この夏も、アジア太平洋地域の44カ国・地域から、11歳の子ども227人をはじめ引率者など総勢303人が福岡へやって来た。彼らは海辺の宿泊所で国際交流や日本文化を体験したあと、同年代の子どもがいる県内の家庭に1週間ほどホームステイ。帰国の日、空港ではあちらこちらで別れを惜しむ子どもたちの涙が…。言葉がさほど通じない子ども同士でも、ほんの1週間でこんなに心通わせることができるのだ。そんな草の根の交流「アジア太平洋こども会議・イン福岡(APCC)」は、実に28年も続き、これまで訪れた人数は55か国・地域から1万人を超える。

アジア太平洋から集まる11歳の少年少女たち

行政や学校単位で数カ国と交流するケースは多いが、これだけ多くの国・地域から、しかも11歳に限定してホームステイを受け入れる例はおそらくほかにないだろう。舞台裏を探るべく、主催する「NPO法人 アジア太平洋こども会議・イン福岡」の事務局を訪ねた。

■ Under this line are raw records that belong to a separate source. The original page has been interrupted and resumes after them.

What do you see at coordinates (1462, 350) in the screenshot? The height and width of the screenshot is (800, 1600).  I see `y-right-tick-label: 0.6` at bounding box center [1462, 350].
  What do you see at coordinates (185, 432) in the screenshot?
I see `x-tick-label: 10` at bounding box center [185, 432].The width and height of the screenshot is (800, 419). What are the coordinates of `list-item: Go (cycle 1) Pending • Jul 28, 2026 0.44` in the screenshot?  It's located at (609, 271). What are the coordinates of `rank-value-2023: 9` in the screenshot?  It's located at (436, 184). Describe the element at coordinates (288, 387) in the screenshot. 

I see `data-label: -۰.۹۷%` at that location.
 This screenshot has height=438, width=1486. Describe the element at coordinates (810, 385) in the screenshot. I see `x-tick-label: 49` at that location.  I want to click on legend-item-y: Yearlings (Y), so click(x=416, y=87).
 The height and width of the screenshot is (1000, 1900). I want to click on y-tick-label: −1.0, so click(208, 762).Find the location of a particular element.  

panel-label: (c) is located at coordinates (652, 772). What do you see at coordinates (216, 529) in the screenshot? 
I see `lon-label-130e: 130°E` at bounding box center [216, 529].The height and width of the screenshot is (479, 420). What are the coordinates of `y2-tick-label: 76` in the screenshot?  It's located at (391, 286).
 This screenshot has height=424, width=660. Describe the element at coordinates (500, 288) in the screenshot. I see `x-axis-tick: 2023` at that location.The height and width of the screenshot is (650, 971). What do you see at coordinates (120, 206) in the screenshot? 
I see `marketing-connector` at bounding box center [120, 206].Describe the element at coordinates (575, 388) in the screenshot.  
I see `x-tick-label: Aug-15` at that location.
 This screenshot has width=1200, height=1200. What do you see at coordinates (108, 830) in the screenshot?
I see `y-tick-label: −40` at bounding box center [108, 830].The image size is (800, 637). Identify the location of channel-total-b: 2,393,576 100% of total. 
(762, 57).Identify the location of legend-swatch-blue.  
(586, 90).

毎年夏に11歳の子どもたちを招聘するようになったのは、1989年のこと。福岡市政100周年を記念した「アジア太平洋博覧会」(アジア太平洋地域から37カ国・地域、国内1056企業・団体が参加)がきっかけだった。この事業に際して、福岡青年会議所(福岡JC)で「アジア太平洋地域の11歳の子ども1000人を招聘しよう」という話が持ち上がったという。福岡JCは、明るく豊かな社会を目指して活動する20〜40歳の団体。完全なボランティアで、いきなり世界各国の子どもたち1000人を“子ども大使”として招待しようというのだから、無謀ともいえる大チャレンジだ。ほとんど前例がなく、実は外務省には反対されたという。